As a young man still in his thirties at the Virginia Ratification
Convention in 1788, Marshall responded in debate to Patrick
Henry's opposition for a strong Judiciary saying:
To
what quarter will you look for protection from an infringement
on the Constitution, if you will not give the power to
the judiciary?
Marshall's
view was the prevailing view among lawyers of that day.

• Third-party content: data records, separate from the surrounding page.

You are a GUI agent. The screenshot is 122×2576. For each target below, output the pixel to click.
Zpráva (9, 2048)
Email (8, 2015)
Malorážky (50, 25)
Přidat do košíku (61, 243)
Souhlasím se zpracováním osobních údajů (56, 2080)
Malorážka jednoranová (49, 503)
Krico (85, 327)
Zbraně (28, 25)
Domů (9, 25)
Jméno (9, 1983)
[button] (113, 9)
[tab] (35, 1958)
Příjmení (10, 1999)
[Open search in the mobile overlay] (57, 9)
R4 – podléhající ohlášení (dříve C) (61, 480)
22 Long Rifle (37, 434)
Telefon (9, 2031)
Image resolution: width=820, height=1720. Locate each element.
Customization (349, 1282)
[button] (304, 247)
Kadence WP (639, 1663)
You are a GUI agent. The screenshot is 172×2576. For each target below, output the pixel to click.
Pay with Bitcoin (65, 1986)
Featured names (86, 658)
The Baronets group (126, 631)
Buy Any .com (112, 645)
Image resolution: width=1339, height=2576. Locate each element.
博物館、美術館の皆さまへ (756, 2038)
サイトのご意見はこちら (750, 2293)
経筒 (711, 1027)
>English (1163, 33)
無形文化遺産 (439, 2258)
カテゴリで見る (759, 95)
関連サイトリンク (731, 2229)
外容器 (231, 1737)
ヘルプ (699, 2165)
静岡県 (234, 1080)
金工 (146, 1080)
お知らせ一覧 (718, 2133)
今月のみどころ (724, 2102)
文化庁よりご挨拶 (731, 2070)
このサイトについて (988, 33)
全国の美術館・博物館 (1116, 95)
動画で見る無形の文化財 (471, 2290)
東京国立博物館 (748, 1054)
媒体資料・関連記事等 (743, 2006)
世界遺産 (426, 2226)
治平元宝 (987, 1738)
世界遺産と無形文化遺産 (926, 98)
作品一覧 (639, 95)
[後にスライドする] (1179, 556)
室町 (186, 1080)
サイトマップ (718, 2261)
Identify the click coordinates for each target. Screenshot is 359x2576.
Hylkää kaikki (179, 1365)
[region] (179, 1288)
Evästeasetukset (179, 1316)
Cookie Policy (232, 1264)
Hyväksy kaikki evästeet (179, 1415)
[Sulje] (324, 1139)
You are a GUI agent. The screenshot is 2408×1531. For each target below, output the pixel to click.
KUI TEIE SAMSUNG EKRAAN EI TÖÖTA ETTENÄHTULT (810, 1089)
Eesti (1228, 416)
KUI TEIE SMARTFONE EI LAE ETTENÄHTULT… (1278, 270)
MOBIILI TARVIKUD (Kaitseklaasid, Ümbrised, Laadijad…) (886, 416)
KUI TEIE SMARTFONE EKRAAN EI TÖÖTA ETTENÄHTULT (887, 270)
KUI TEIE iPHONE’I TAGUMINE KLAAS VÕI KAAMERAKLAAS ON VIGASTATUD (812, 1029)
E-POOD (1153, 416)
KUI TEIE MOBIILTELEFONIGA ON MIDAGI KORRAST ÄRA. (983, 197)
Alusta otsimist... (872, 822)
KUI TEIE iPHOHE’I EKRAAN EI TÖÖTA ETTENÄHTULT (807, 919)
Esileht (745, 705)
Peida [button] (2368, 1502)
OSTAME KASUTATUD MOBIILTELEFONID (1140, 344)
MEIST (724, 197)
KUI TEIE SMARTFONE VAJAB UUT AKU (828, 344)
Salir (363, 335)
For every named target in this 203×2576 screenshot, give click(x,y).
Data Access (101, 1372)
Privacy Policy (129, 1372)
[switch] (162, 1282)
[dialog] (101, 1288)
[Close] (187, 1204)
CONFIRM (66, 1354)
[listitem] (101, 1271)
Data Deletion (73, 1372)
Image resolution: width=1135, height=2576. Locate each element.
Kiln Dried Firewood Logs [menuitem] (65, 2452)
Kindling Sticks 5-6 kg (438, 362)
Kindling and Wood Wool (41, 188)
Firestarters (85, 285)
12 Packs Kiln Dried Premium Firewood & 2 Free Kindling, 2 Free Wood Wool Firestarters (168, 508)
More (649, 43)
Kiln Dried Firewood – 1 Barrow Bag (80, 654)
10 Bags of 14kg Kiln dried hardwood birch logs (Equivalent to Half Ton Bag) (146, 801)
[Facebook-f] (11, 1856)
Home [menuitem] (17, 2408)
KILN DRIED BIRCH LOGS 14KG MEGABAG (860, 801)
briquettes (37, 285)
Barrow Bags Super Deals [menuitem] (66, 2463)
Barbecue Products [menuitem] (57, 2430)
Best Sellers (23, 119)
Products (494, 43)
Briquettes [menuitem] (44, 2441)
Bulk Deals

Indeed, even Thomas Jefferson's favorite judge, Spencer
Roane, the Chief Justice of Virginia, whom Jefferson likely
would have appointed as Chief Justice had the opportunity
arisen, held a Virginia statute unconstitutional on the
grounds that it conflicted with the Virginia Constitution.
The
record is clear that Jefferson wanted to destroy or at
least curtail the independence of the federal courts,
but he decided to go about it gradually. In 1800, there
were only thirteen federal district judges in the country,
one for each State, and the six Justices of the Supreme
Court who had to go out on circuit trying cases and hearing
appeals. John Pickering, the District Judge from New Hampshire,
suffered from poor health, exacerbated by his excess use
of spirits. He had not done any work or shown up at his
court a long time, and was obviously not fit to carry
on the work of a federal judge. In that day, however,
there was no provision for the retirement of federal judges
for medical reasons. Pickering was impeached by the House
in the morning under the guidance of William Branch Giles,
Jefferson's close associate, and the Senate trial was
conducted in the afternoon. Pickering made no appearance
in person or by counsel, and put in no defense.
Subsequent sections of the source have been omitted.